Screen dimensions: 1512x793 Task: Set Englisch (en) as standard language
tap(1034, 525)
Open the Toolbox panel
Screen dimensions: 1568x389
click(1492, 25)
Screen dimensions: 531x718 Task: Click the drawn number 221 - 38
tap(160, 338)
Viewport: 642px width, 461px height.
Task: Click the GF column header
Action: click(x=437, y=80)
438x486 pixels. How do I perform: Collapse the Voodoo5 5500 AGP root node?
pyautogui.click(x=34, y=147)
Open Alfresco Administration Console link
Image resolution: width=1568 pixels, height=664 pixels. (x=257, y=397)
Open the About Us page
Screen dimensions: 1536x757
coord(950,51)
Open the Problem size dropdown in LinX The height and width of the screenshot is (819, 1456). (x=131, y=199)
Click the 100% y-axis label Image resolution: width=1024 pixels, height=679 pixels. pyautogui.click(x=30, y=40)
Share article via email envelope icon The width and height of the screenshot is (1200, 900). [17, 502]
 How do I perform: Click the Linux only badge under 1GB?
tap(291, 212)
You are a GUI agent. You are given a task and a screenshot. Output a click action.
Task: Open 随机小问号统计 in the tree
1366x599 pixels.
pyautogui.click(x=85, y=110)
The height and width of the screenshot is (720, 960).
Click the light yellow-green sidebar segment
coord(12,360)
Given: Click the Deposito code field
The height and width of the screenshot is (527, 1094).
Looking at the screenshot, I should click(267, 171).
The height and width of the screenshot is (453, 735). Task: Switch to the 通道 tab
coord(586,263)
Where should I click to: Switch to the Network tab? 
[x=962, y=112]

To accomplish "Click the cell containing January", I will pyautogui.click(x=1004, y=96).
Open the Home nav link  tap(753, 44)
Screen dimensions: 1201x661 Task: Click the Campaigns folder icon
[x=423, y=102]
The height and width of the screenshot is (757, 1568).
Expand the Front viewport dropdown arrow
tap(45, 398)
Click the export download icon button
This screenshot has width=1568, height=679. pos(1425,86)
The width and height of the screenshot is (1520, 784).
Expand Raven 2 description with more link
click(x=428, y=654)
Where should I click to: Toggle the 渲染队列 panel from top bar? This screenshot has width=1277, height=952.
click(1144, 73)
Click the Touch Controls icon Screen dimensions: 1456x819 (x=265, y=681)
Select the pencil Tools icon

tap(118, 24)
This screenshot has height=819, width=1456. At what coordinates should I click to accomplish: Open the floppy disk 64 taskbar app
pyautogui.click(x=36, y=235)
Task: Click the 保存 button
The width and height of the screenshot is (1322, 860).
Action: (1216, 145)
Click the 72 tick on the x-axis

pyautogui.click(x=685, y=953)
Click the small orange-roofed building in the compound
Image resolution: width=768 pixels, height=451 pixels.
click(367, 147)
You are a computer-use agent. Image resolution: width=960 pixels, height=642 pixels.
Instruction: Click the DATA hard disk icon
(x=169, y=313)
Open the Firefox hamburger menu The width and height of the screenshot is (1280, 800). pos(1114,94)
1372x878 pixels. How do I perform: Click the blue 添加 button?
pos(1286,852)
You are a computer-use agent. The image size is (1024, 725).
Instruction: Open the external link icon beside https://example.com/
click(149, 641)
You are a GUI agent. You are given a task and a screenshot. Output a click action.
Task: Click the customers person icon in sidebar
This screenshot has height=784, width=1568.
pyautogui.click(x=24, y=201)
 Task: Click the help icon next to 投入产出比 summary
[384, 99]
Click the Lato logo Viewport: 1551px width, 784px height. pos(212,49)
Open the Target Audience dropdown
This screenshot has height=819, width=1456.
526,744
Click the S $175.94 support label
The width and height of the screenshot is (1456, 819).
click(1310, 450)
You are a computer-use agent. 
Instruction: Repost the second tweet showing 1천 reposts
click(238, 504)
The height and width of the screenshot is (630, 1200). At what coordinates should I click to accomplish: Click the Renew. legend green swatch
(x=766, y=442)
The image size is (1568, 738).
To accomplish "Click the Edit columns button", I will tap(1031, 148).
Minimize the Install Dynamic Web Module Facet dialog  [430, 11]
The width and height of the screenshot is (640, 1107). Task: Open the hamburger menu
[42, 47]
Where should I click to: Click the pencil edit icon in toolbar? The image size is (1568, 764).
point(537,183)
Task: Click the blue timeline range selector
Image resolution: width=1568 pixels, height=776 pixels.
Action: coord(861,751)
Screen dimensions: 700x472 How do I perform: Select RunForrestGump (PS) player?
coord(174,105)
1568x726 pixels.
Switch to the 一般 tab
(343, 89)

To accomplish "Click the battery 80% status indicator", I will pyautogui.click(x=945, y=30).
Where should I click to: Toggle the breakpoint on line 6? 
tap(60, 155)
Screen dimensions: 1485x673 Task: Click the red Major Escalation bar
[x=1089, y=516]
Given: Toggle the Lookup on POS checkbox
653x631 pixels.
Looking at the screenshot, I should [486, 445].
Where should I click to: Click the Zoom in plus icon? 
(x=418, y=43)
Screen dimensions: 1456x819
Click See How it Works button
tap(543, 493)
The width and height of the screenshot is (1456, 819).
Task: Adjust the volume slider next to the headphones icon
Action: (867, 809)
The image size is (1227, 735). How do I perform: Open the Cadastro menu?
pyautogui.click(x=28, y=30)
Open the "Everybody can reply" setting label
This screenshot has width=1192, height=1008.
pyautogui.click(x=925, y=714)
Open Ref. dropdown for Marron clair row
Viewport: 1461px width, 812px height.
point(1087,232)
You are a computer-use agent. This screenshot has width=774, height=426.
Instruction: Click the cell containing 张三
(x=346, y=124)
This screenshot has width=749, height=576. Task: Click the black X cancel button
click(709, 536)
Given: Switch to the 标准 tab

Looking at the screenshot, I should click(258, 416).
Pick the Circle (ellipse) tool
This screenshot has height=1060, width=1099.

• • • •

Retype every one of the rows above without changing anything.

Screen dimensions: 1512x793 Task: Set Englisch (en) as standard language
tap(1034, 525)
Open the Toolbox panel
Screen dimensions: 1568x389
click(1492, 25)
Screen dimensions: 531x718 Task: Click the drawn number 221 - 38
tap(160, 338)
Viewport: 642px width, 461px height.
Task: Click the GF column header
Action: click(x=437, y=80)
438x486 pixels. How do I perform: Collapse the Voodoo5 5500 AGP root node?
pyautogui.click(x=34, y=147)
Open Alfresco Administration Console link
Image resolution: width=1568 pixels, height=664 pixels. (x=257, y=397)
Open the About Us page
Screen dimensions: 1536x757
coord(950,51)
Open the Problem size dropdown in LinX The height and width of the screenshot is (819, 1456). (x=131, y=199)
Click the 100% y-axis label Image resolution: width=1024 pixels, height=679 pixels. pyautogui.click(x=30, y=40)
Share article via email envelope icon The width and height of the screenshot is (1200, 900). [17, 502]
 How do I perform: Click the Linux only badge under 1GB?
tap(291, 212)
You are a GUI agent. You are given a task and a screenshot. Output a click action.
Task: Open 随机小问号统计 in the tree
1366x599 pixels.
pyautogui.click(x=85, y=110)
The height and width of the screenshot is (720, 960).
Click the light yellow-green sidebar segment
coord(12,360)
Given: Click the Deposito code field
The height and width of the screenshot is (527, 1094).
Looking at the screenshot, I should click(267, 171).
The height and width of the screenshot is (453, 735). Task: Switch to the 通道 tab
coord(586,263)
Where should I click to: Switch to the Network tab? 
[x=962, y=112]

To accomplish "Click the cell containing January", I will pyautogui.click(x=1004, y=96).
Open the Home nav link  tap(753, 44)
Screen dimensions: 1201x661 Task: Click the Campaigns folder icon
[x=423, y=102]
The height and width of the screenshot is (757, 1568).
Expand the Front viewport dropdown arrow
tap(45, 398)
Click the export download icon button
This screenshot has width=1568, height=679. pos(1425,86)
The width and height of the screenshot is (1520, 784).
Expand Raven 2 description with more link
click(x=428, y=654)
Where should I click to: Toggle the 渲染队列 panel from top bar? This screenshot has width=1277, height=952.
click(1144, 73)
Click the Touch Controls icon Screen dimensions: 1456x819 (x=265, y=681)
Select the pencil Tools icon

tap(118, 24)
This screenshot has height=819, width=1456. At what coordinates should I click to accomplish: Open the floppy disk 64 taskbar app
pyautogui.click(x=36, y=235)
Task: Click the 保存 button
The width and height of the screenshot is (1322, 860).
Action: (1216, 145)
Click the 72 tick on the x-axis

pyautogui.click(x=685, y=953)
Click the small orange-roofed building in the compound
Image resolution: width=768 pixels, height=451 pixels.
click(367, 147)
You are a computer-use agent. Image resolution: width=960 pixels, height=642 pixels.
Instruction: Click the DATA hard disk icon
(x=169, y=313)
Open the Firefox hamburger menu The width and height of the screenshot is (1280, 800). pos(1114,94)
1372x878 pixels. How do I perform: Click the blue 添加 button?
pos(1286,852)
You are a computer-use agent. The image size is (1024, 725).
Instruction: Open the external link icon beside https://example.com/
click(149, 641)
You are a GUI agent. You are given a task and a screenshot. Output a click action.
Task: Click the customers person icon in sidebar
This screenshot has height=784, width=1568.
pyautogui.click(x=24, y=201)
 Task: Click the help icon next to 投入产出比 summary
[384, 99]
Click the Lato logo Viewport: 1551px width, 784px height. pos(212,49)
Open the Target Audience dropdown
This screenshot has height=819, width=1456.
526,744
Click the S $175.94 support label
The width and height of the screenshot is (1456, 819).
click(1310, 450)
You are a computer-use agent. 
Instruction: Repost the second tweet showing 1천 reposts
click(238, 504)
The height and width of the screenshot is (630, 1200). At what coordinates should I click to accomplish: Click the Renew. legend green swatch
(x=766, y=442)
The image size is (1568, 738).
To accomplish "Click the Edit columns button", I will tap(1031, 148).
Minimize the Install Dynamic Web Module Facet dialog  [430, 11]
The width and height of the screenshot is (640, 1107). Task: Open the hamburger menu
[42, 47]
Where should I click to: Click the pencil edit icon in toolbar? The image size is (1568, 764).
point(537,183)
Task: Click the blue timeline range selector
Image resolution: width=1568 pixels, height=776 pixels.
Action: coord(861,751)
Screen dimensions: 700x472 How do I perform: Select RunForrestGump (PS) player?
coord(174,105)
1568x726 pixels.
Switch to the 一般 tab
(343, 89)

To accomplish "Click the battery 80% status indicator", I will pyautogui.click(x=945, y=30).
Where should I click to: Toggle the breakpoint on line 6? 
tap(60, 155)
Screen dimensions: 1485x673 Task: Click the red Major Escalation bar
[x=1089, y=516]
Given: Toggle the Lookup on POS checkbox
653x631 pixels.
Looking at the screenshot, I should [486, 445].
Where should I click to: Click the Zoom in plus icon? 
(x=418, y=43)
Screen dimensions: 1456x819
Click See How it Works button
tap(543, 493)
The width and height of the screenshot is (1456, 819).
Task: Adjust the volume slider next to the headphones icon
Action: (867, 809)
The image size is (1227, 735). How do I perform: Open the Cadastro menu?
pyautogui.click(x=28, y=30)
Open the "Everybody can reply" setting label
This screenshot has width=1192, height=1008.
pyautogui.click(x=925, y=714)
Open Ref. dropdown for Marron clair row
Viewport: 1461px width, 812px height.
point(1087,232)
You are a computer-use agent. This screenshot has width=774, height=426.
Instruction: Click the cell containing 张三
(x=346, y=124)
This screenshot has width=749, height=576. Task: Click the black X cancel button
click(709, 536)
Given: Switch to the 标准 tab

Looking at the screenshot, I should click(258, 416).
Pick the Circle (ellipse) tool
This screenshot has height=1060, width=1099.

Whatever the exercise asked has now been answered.